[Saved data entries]

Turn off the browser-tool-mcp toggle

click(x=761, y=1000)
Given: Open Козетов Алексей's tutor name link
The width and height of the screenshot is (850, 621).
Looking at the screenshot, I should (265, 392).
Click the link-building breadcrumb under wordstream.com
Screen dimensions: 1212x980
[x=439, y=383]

Task – Copy the line containing "The width and" and every line after it, through the last line of the records. Include nothing else.

Solution to the problem –
The width and height of the screenshot is (850, 621).
Looking at the screenshot, I should (265, 392).
Click the link-building breadcrumb under wordstream.com
Screen dimensions: 1212x980
[x=439, y=383]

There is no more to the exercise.